LVI

Nous avons un peu oublié notre ami Fernand Rocher ; du moins nous l’avons laissé sortant de chez Baccarat, rue Moncey, et courant rue Blanche, où il espérait retrouver Turquoise.

Ni les prières, ni les reproches de Baccarat n’avaient touché le pauvre ensorcelé. Il aimait Turquoise, l’aimait avec folie, comme un aveugle qui s’éprendrait d’un amour furieux pour les couleurs.

Il arriva au numéro indiqué, et demanda au concierge madame Delacour.

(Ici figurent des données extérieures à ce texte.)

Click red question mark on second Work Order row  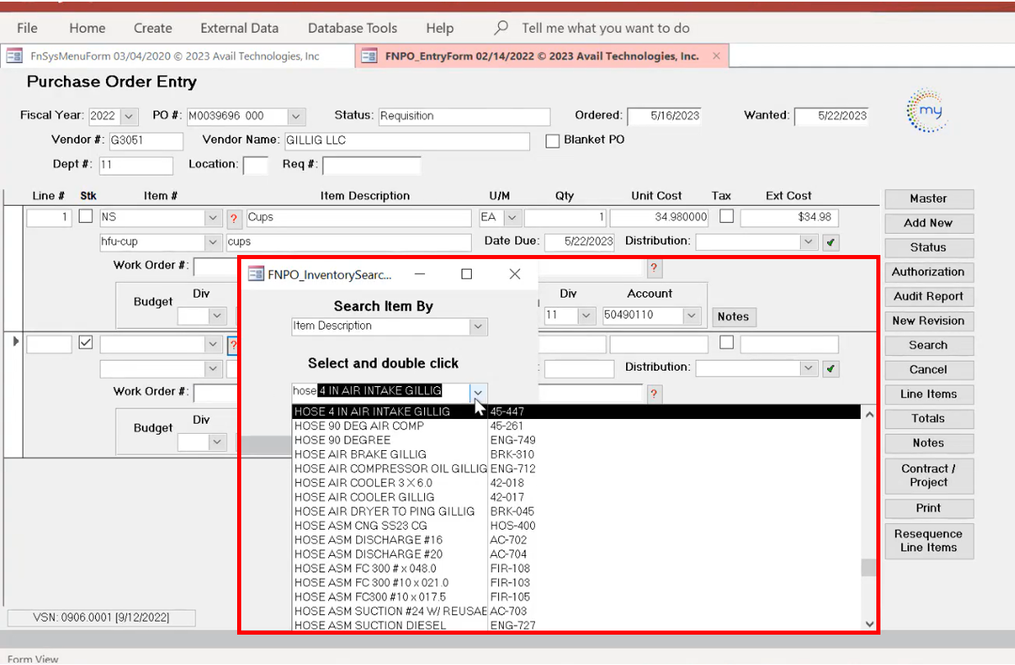pyautogui.click(x=654, y=394)
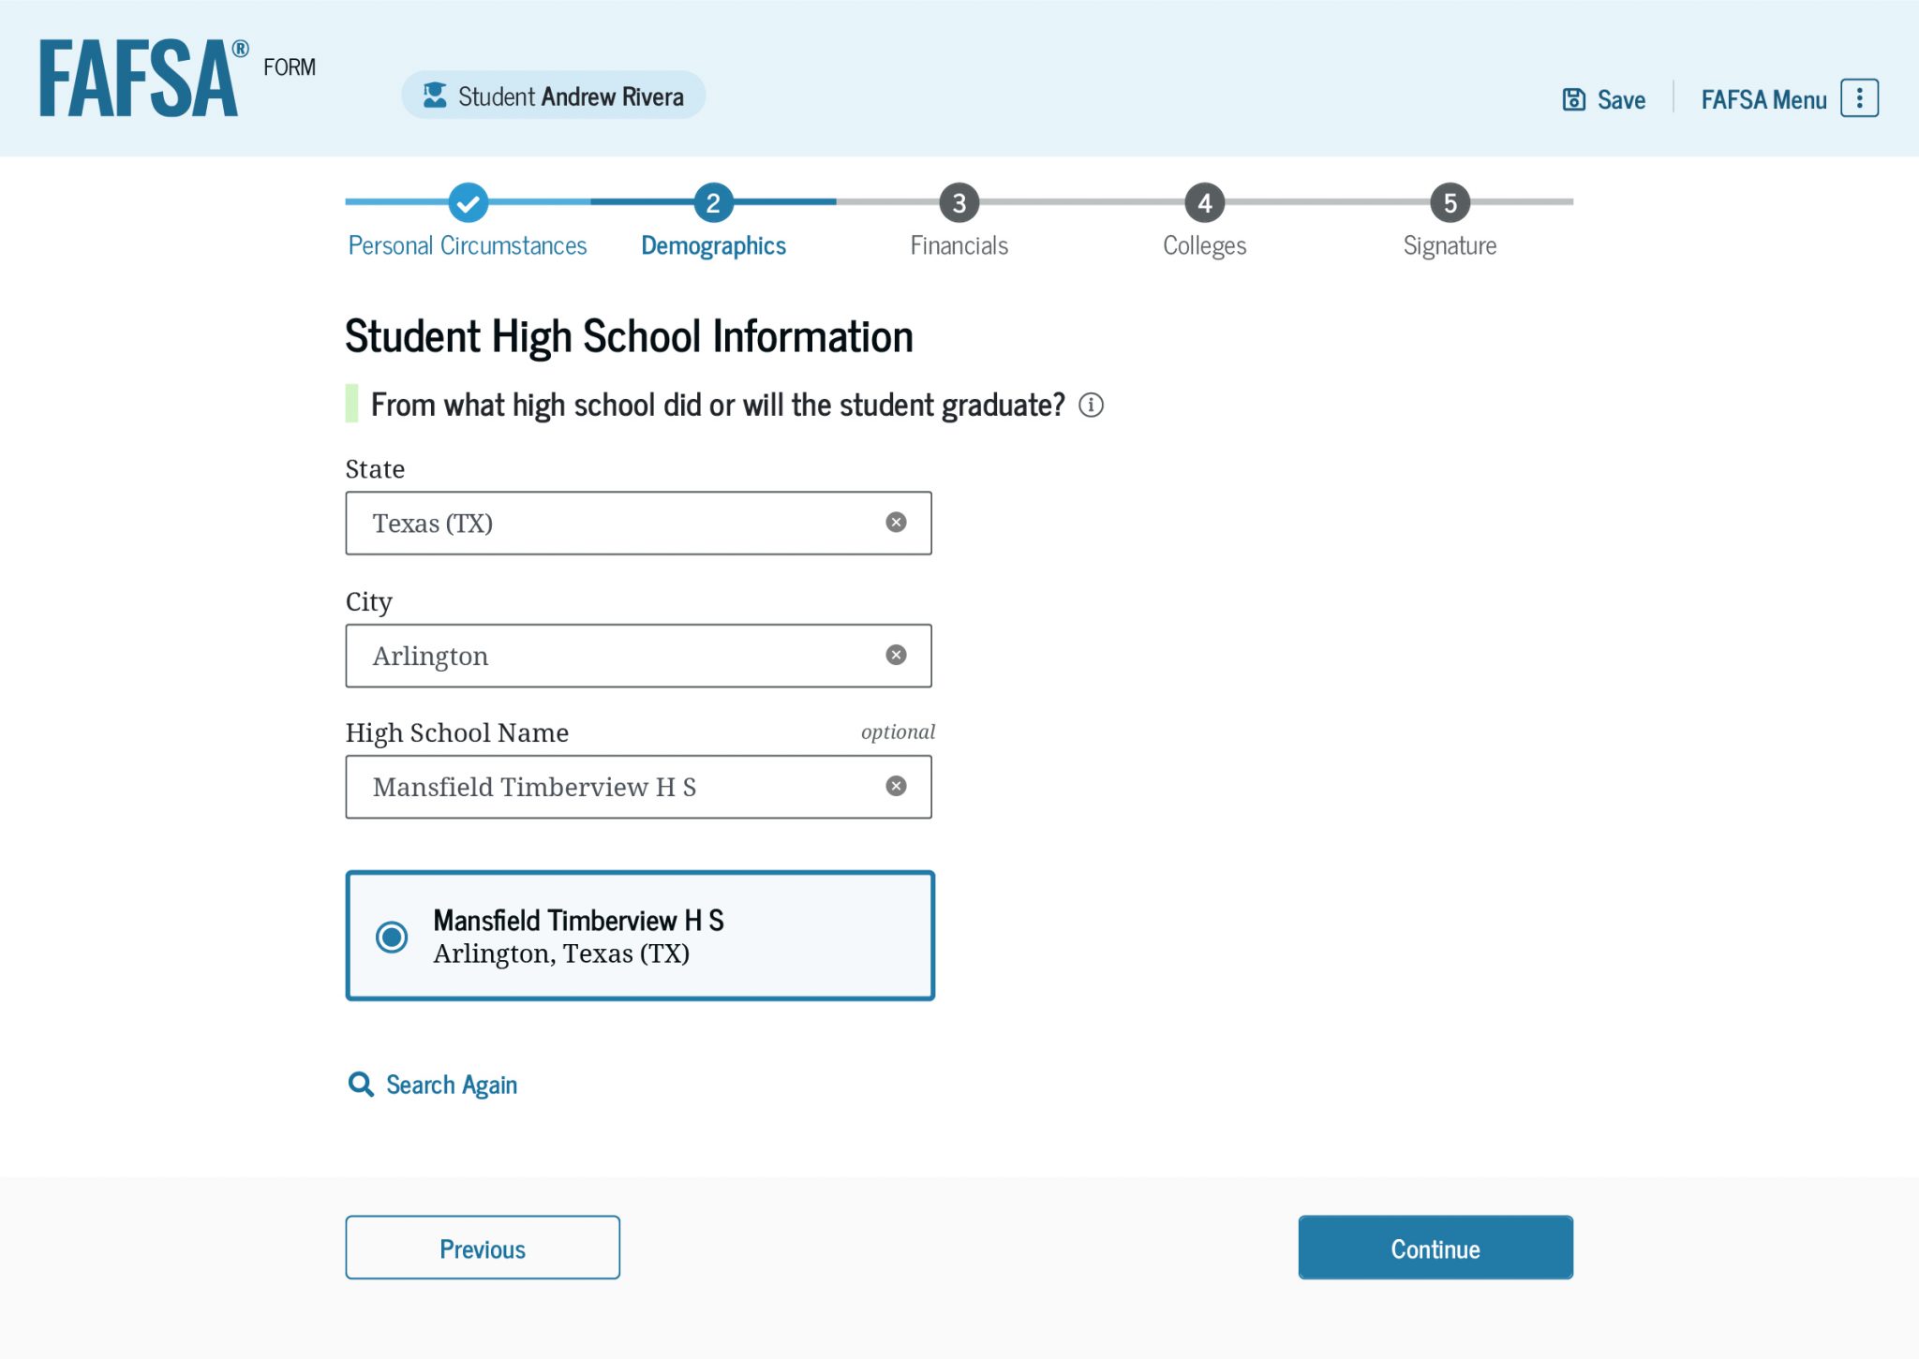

C’était le nom que Jenny avait pris avec lui, ou plutôt celui qu’elle portait réellement en quittant son mari.

– Au cinquième, la deuxième porte au fond du couloir, répondit la concierge.

Ces mots serrèrent douloureusement le cœur de Fernand. Il avait laissé Turquoise dans un hôtel ; il allait la retrouver dans une mansarde. Il monta en proie à une violente émotion, chercha la porte indiquée et frappa.

– Entrez ! dit une voix fraîche, sonore et qui paraissait joyeuse.

La clef était sur la porte. Fernand tourna cette clef, et se trouva sur le seuil d’une petite pièce à demi mansardée et dont le modeste ameublement eût à peine satisfait une grisette. Rideaux de perse à l’unique croisée et au lit, meubles de noyer, carreau mis en couleur rouge, chaises de paille, tel était le logis où s’était réfugiée, par amour pour lui, la femme qui venait de quitter un des plus jolis appartements qu’il y eût à Paris.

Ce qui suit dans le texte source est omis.